= Material to process =
* * * *

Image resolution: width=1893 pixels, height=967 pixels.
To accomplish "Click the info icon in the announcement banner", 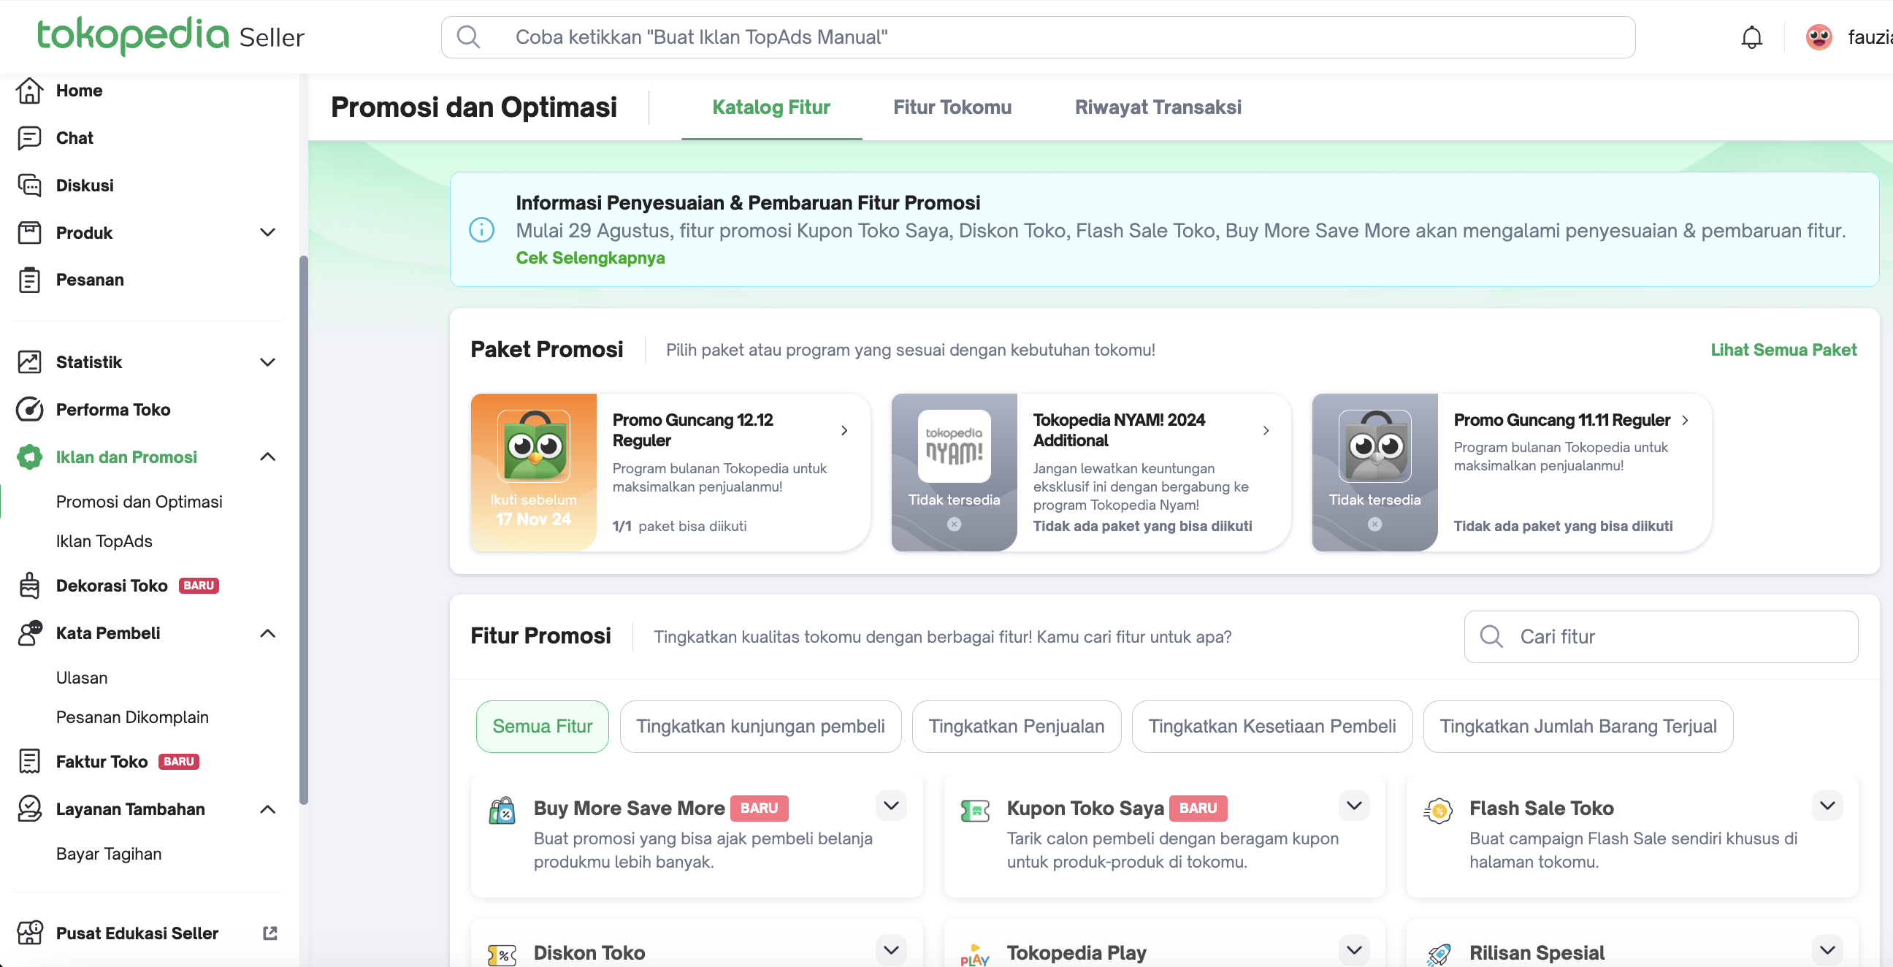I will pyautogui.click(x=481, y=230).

* * * *

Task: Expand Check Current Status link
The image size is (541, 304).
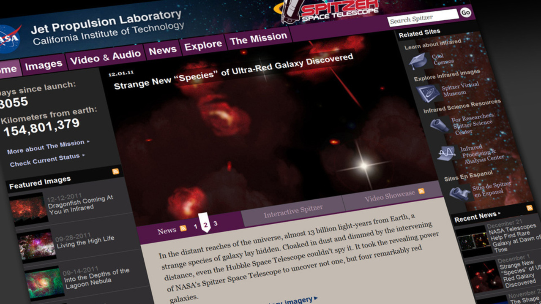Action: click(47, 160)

* * * *

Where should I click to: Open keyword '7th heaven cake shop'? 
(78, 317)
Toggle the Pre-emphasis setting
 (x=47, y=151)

* * * *

= What to do =
Set down everything from the line that contains "Task: Expand Check Current Status link" down to the line that contains "Action: click(47, 160)", both ends included, copying those records verbatim and leaving out the pictures.

= Written solution =
Task: Expand Check Current Status link
The image size is (541, 304).
Action: click(47, 160)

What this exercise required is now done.